Long-term expansion of hPSC-derived epicardial cells. (A–B) H13 hESC-derived day 18 epicardial cells were seeded at a density of 0.05 million cells/cm² and treated with the indicated small molecules for 3 days (concentrations provided in Table S1). At day 4, representative phase contrast microscopy and fluorescence immunostaining for WT1, ZO1 and α-SMA (A) and the total cell numbers were assessed (B). Data are represented as mean ± SEM of five independent replicates. # p<0.05, indicated treatment versus untreated condition; one-way ANOVA with Tukey’s honest significant difference (HSD) as post-hoc analysis. α-TGF-β I: TGF-β receptor 1 antibody; TGF-β Pan: TGF-β pan specific antibody. Scale bars, 100 μm. (C–D) H13 hESC-derived epicardial cells were passaged and counted every four days in the absence or presence of the indicated TGF-β inhibitors: 0.5 μM A83-01 or 2 μM SB431542. The population doublings were calculated and shown in (C), and day 48 cultures were subjected to flow analysis of WT1 and Ki67 expression (D).

Figure 6

hPSC-derived epicardial cells were similar to primary epicardial cells. (A) Hierarchical clustering analysis of RNA-seq expression data of hPSCs, hPSC-derived endoderm (Endo), ectoderm (Ecto), mesoderm (Mes), CMs, day 12 epicardial cells (19-9-7-Epi), day 48 epicardial cells (H9-Epi, ES03-Epi, 19-9-11-Epi), and primary epicardial cells (donor 9605, 9633, 9634, and 9635). (B) 3D scores plot of first 3 principal components (PCs) from the PCA. The ellipses show the 95% confidence limit and each data point correspond to different biological samples.
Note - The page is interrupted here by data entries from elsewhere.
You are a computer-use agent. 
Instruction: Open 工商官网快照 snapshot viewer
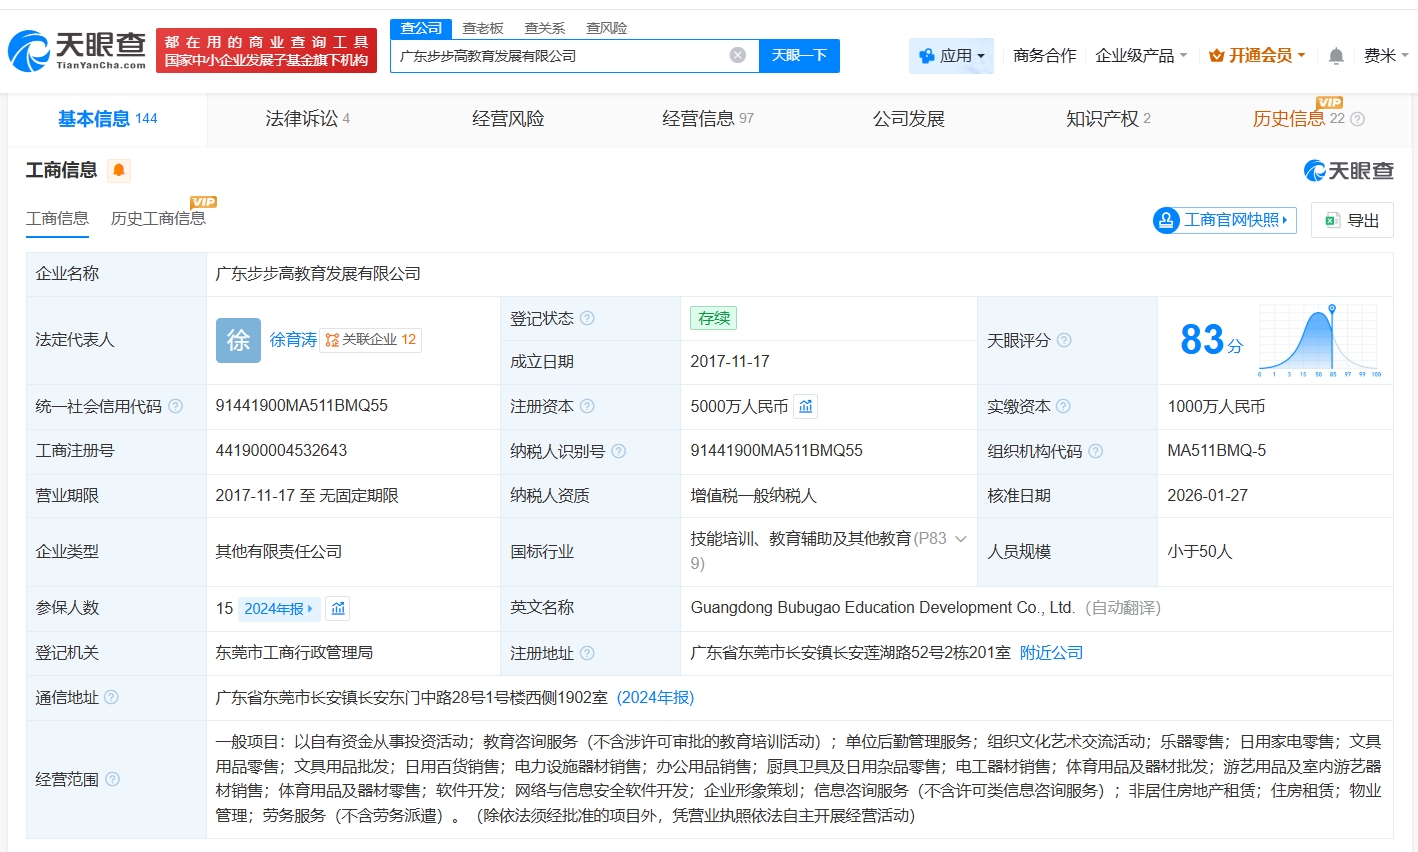pyautogui.click(x=1224, y=220)
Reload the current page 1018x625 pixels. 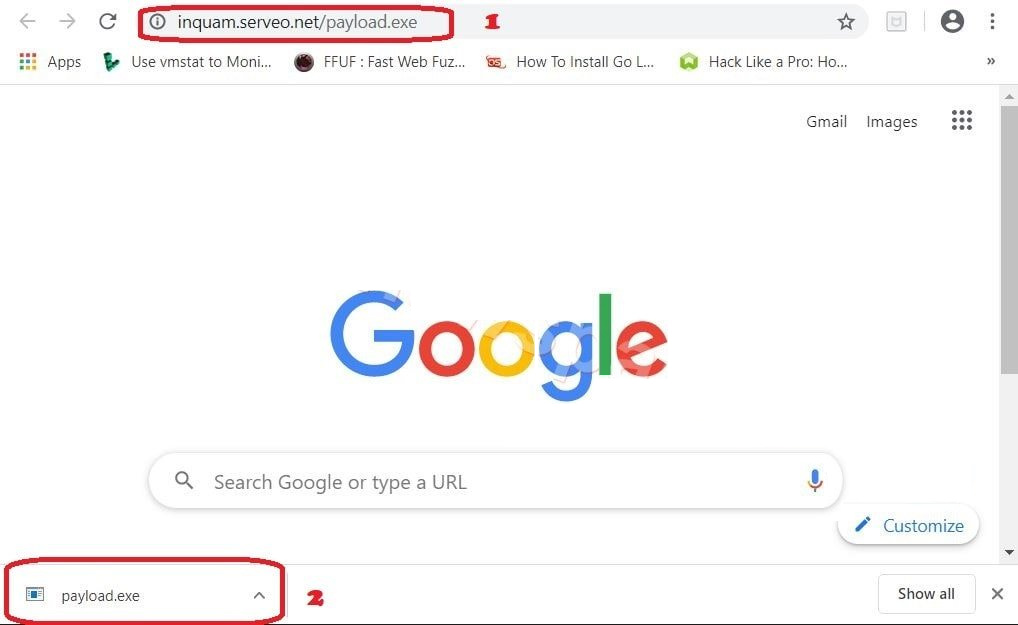click(108, 21)
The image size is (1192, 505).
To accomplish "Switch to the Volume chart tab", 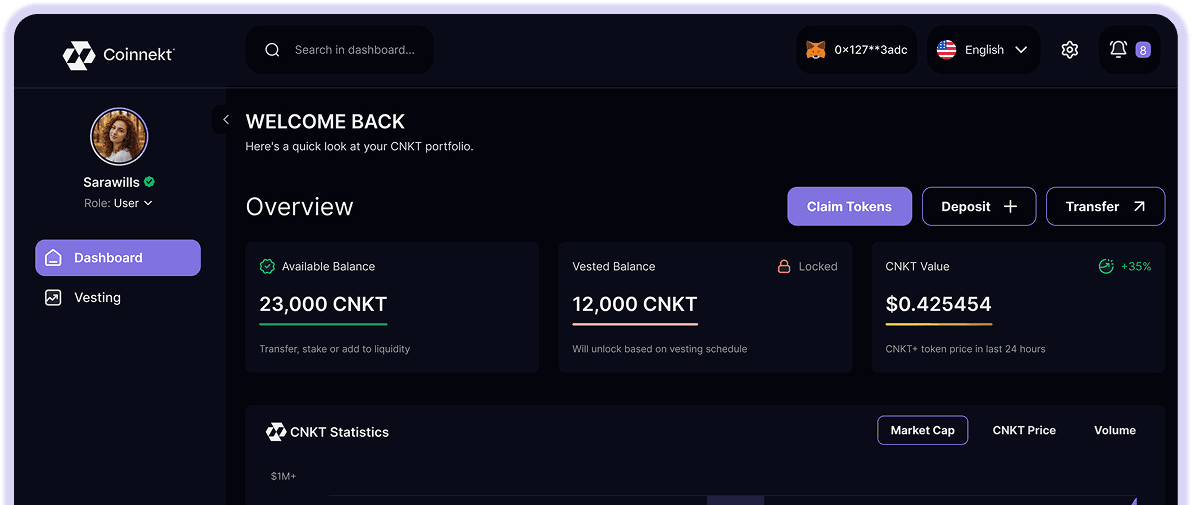I will click(1114, 430).
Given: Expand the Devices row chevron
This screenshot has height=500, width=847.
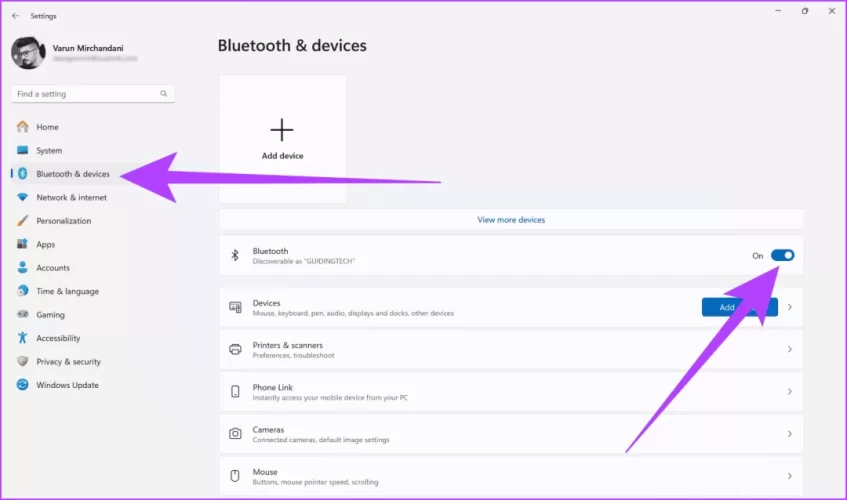Looking at the screenshot, I should coord(790,308).
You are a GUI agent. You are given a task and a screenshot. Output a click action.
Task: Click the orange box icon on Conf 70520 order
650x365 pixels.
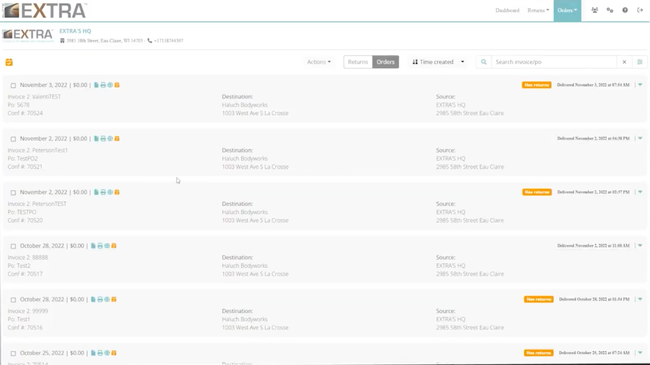(x=117, y=192)
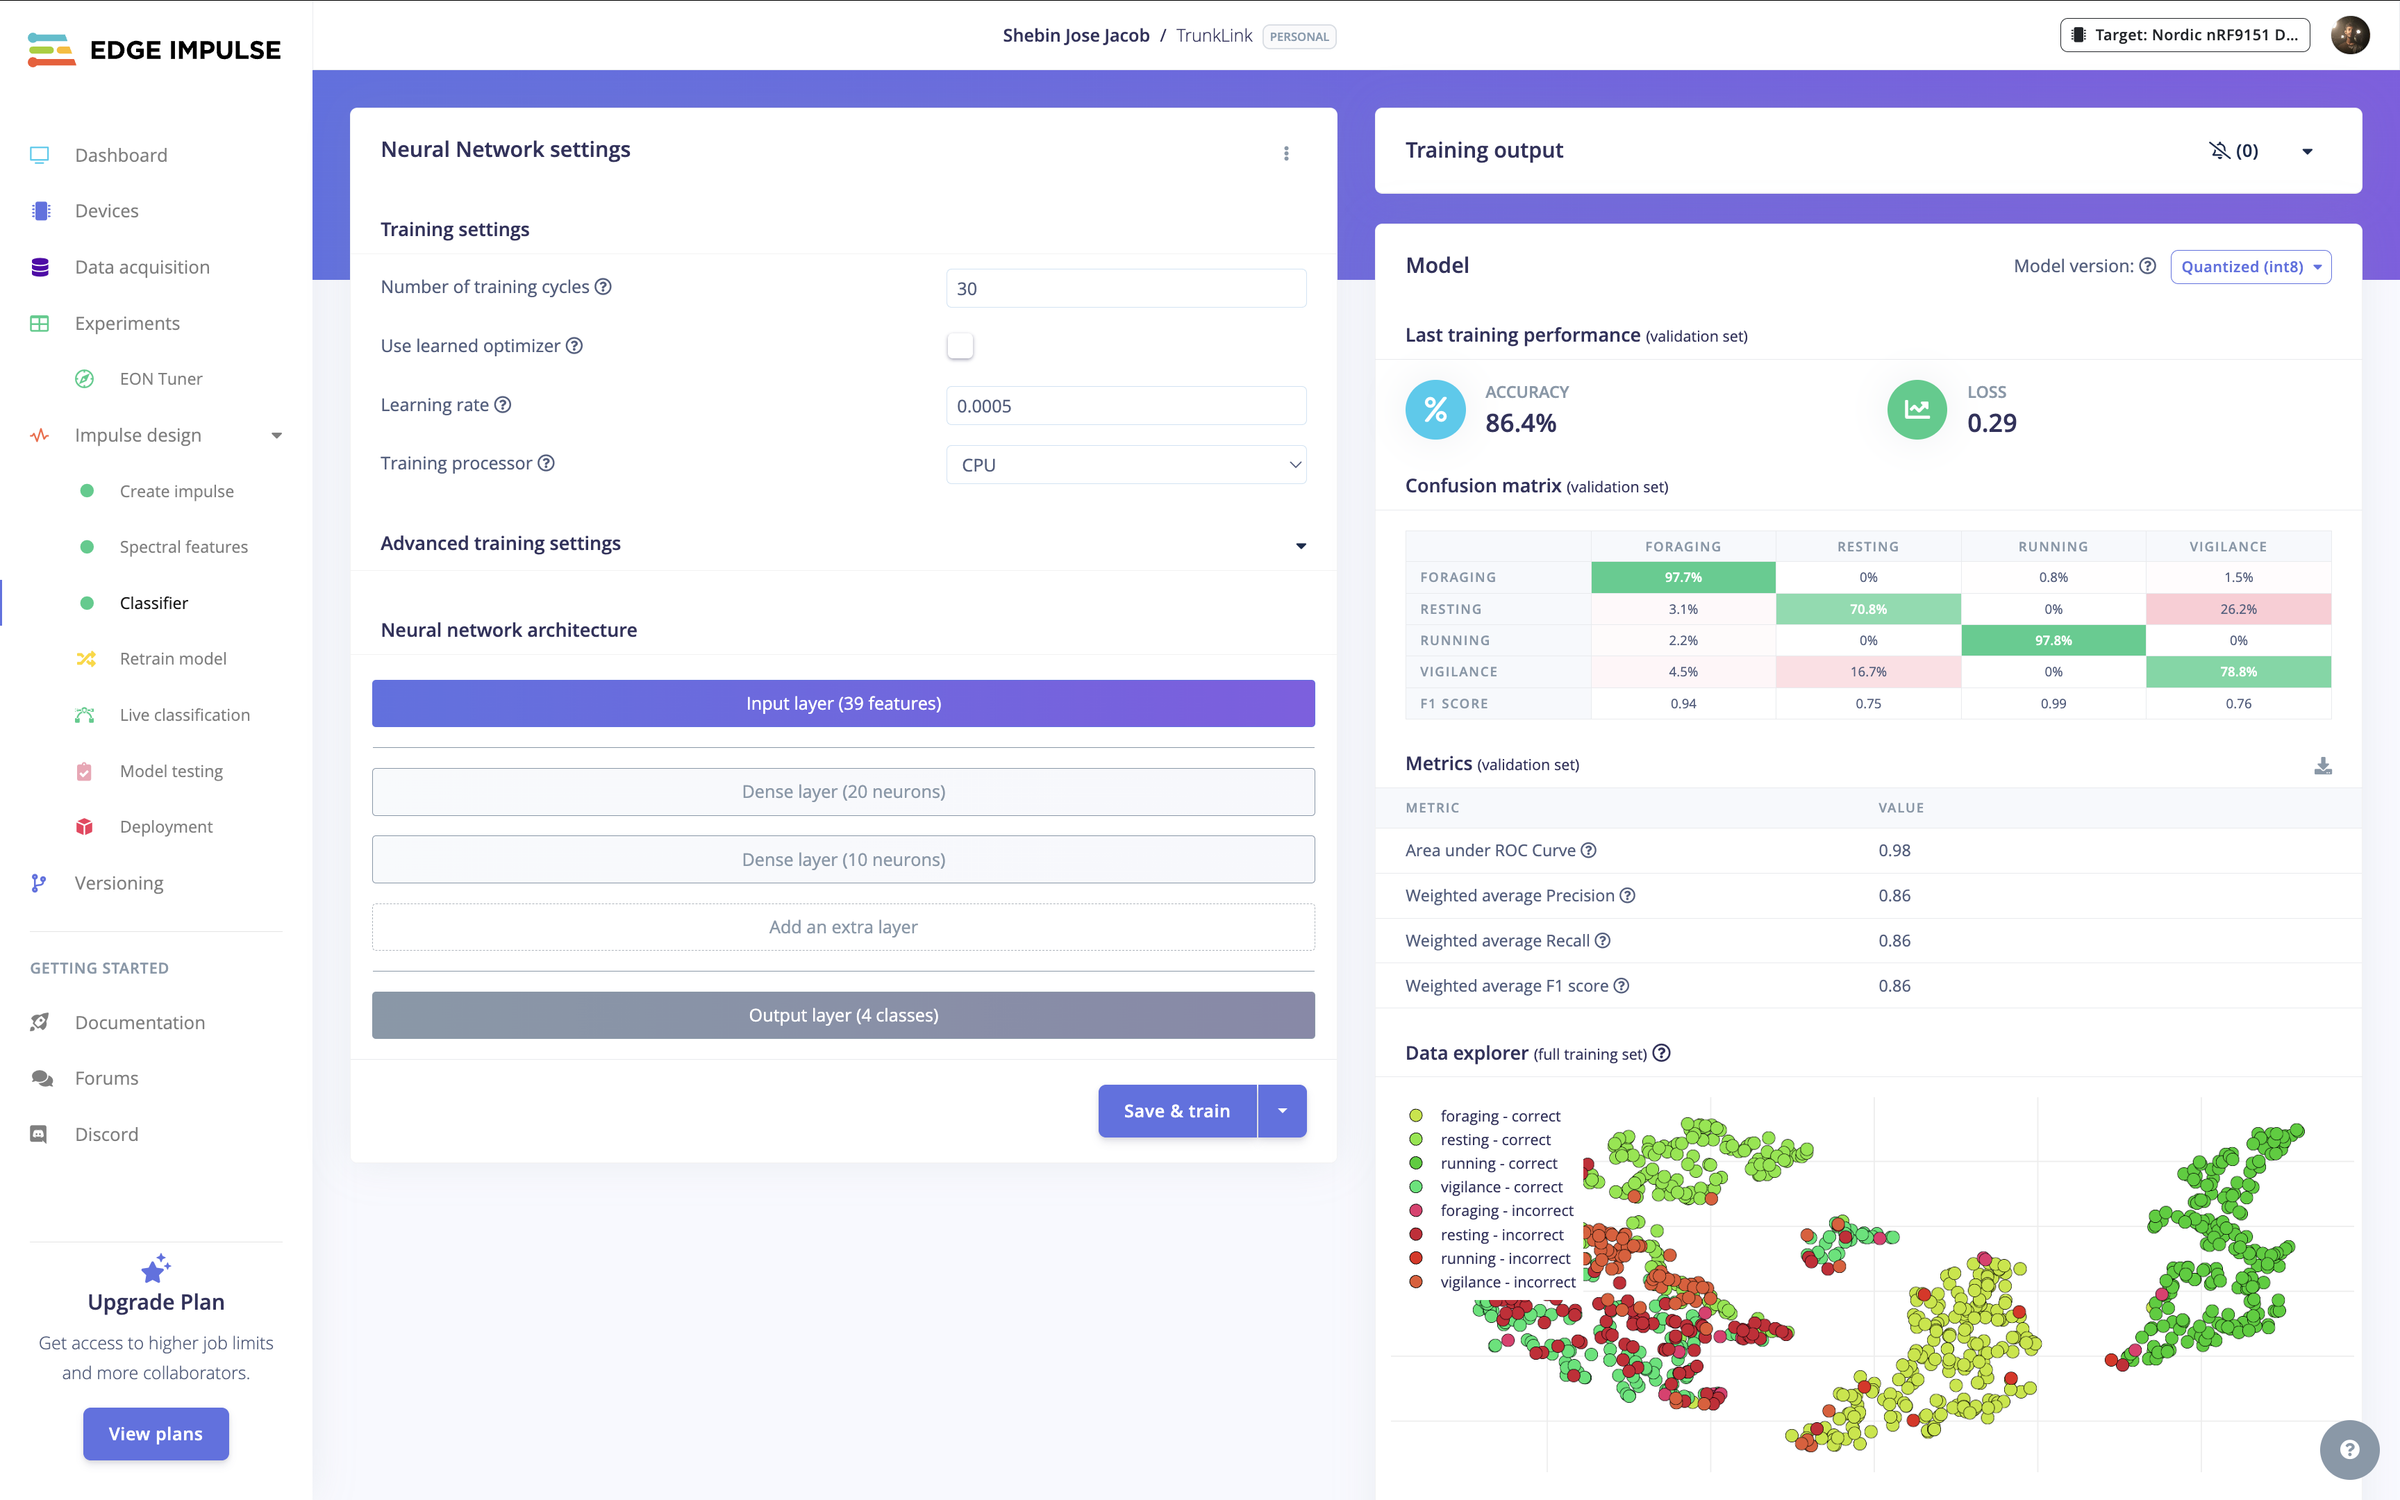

Black arrows show the development transition from hPSCs to mesoderm, from which CMs and epicardial cells arise. (C) Before transplantation to mouse heart, ES03-eGFP cells were differentiated as illustrated in Figure 3A, cultured for 5 passages in A83-01 containing medium, and subjected to flow cytometry analysis for WT1 and GFP expression. (D–E) After 12 days, hearts were harvested, and representative hematoxilin and eosin stain (H&E) staining and dual immunostaining plots of smooth muscle actin (SMA) and human-specific mitochondria (Mito) (D) and SMA and GFP (E) of cross-sections of the hearts are shown. Arrows denote the corresponding sites in the H&E images. Scale bar, 50 μm. (F) Model highlighting the specification of hPSCs to epicardial lineages by stage-specific modulation of canonical WNT signaling and the long-term maintenance of hPSC-derived epicardial cells using TGF-β signaling inhibitors.